→ **DATA ROWS**:
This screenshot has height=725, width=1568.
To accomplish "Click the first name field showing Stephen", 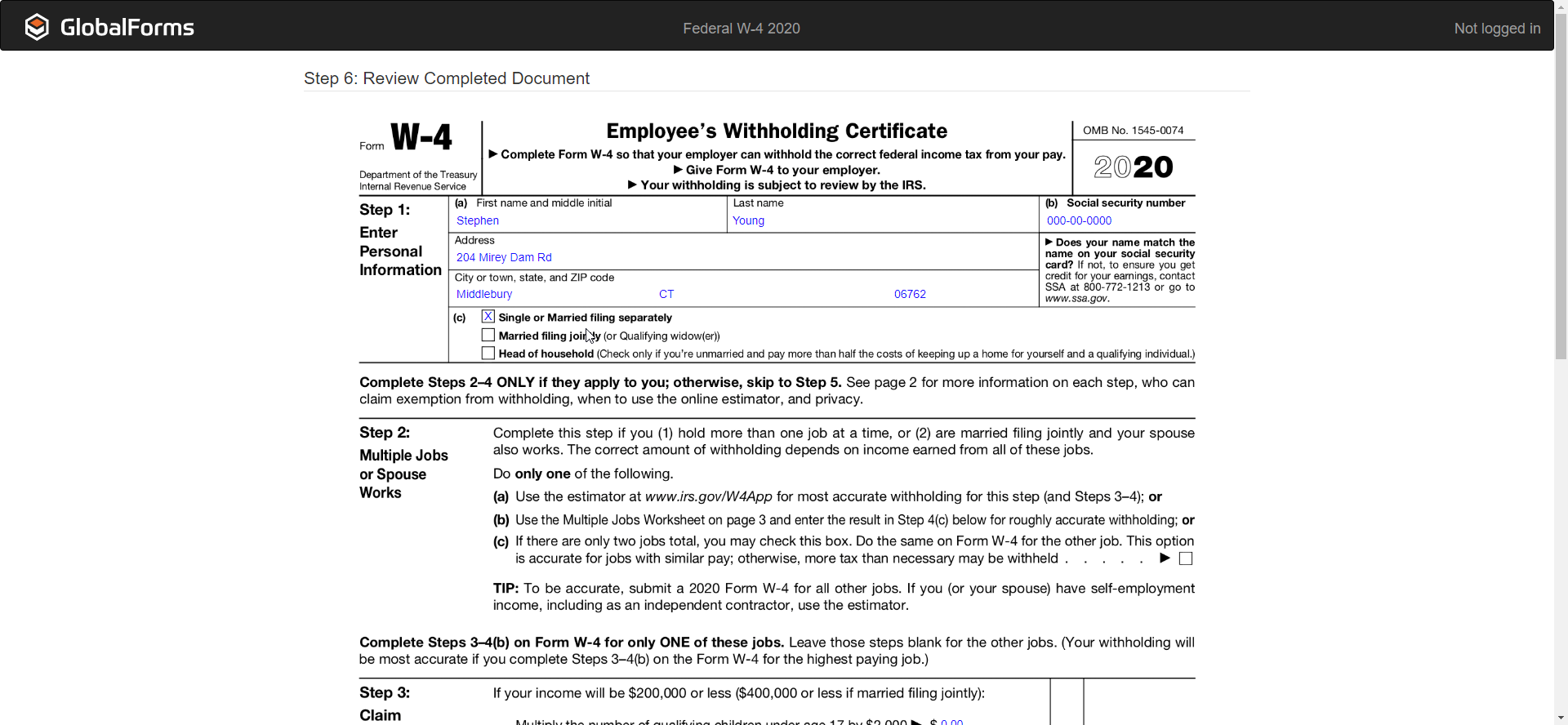I will point(478,220).

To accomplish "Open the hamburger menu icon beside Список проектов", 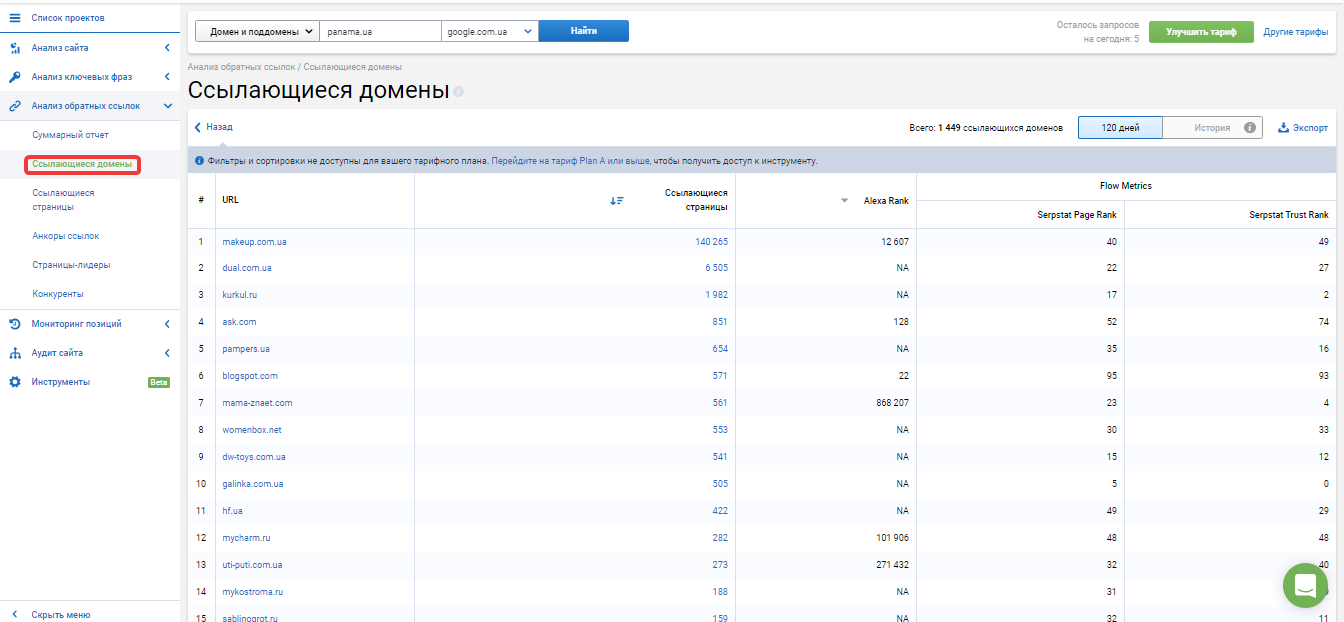I will pyautogui.click(x=15, y=18).
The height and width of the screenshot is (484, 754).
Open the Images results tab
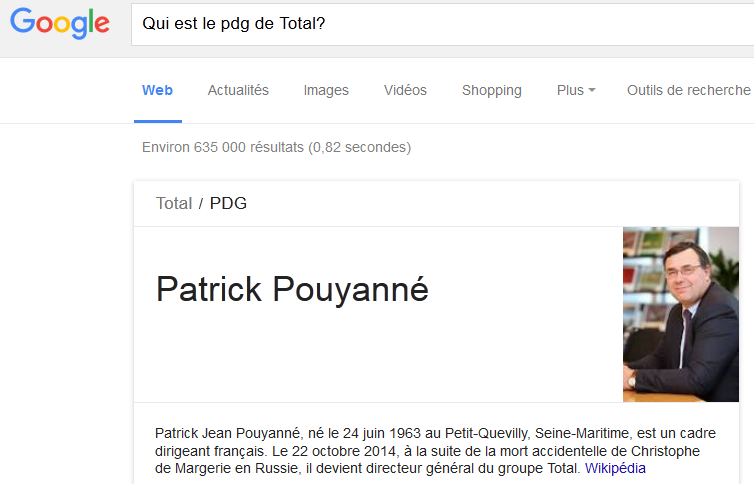point(326,90)
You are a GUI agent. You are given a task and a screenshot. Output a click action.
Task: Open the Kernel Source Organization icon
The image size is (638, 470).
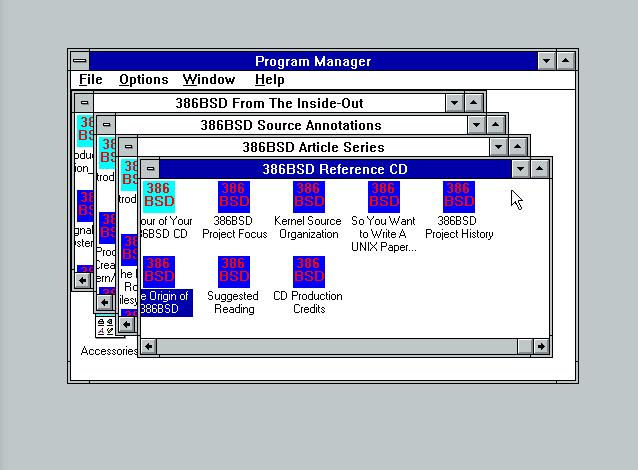coord(308,197)
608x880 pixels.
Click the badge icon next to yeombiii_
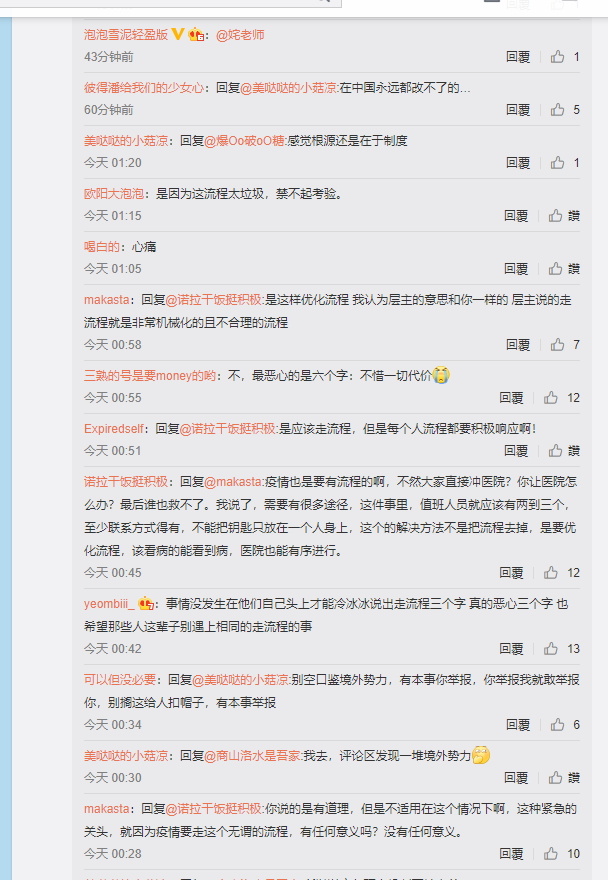tap(146, 603)
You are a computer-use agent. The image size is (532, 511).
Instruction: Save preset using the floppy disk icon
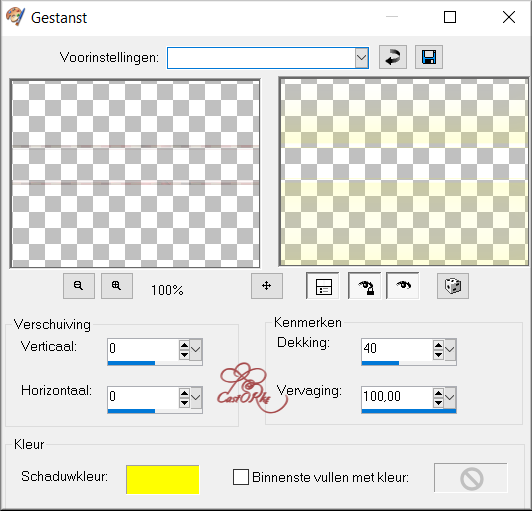coord(429,57)
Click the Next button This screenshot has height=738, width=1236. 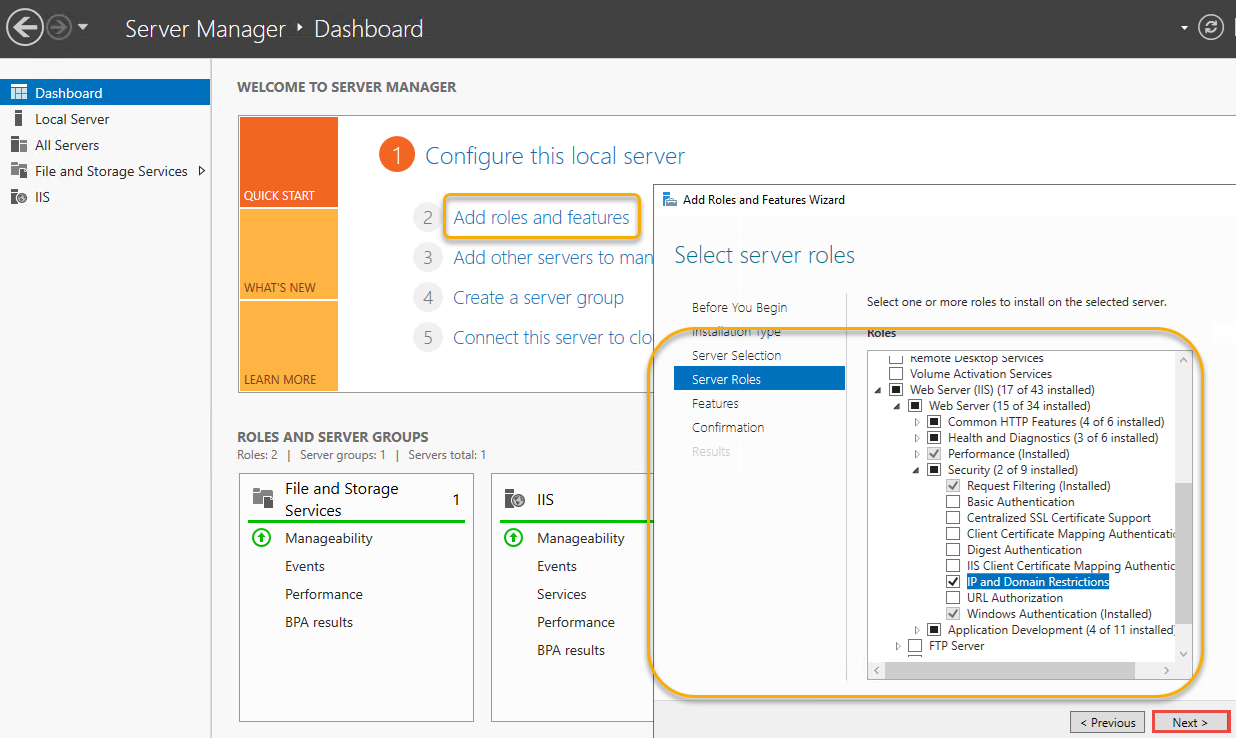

→ **WHAT IS BEING ASKED**:
Rewrite the lines starting at the line that has "You are a computer-use" and stopping after the last of the items, swapping "floppy disk" for "diskette" and keeping everything else the same. Leave the pictures out of your answer.

→ **COMPLETED EXERCISE**:
You are a computer-use agent. The image size is (532, 511).
Instruction: Save preset using the diskette icon
coord(429,57)
Click the Next button This screenshot has height=738, width=1236. 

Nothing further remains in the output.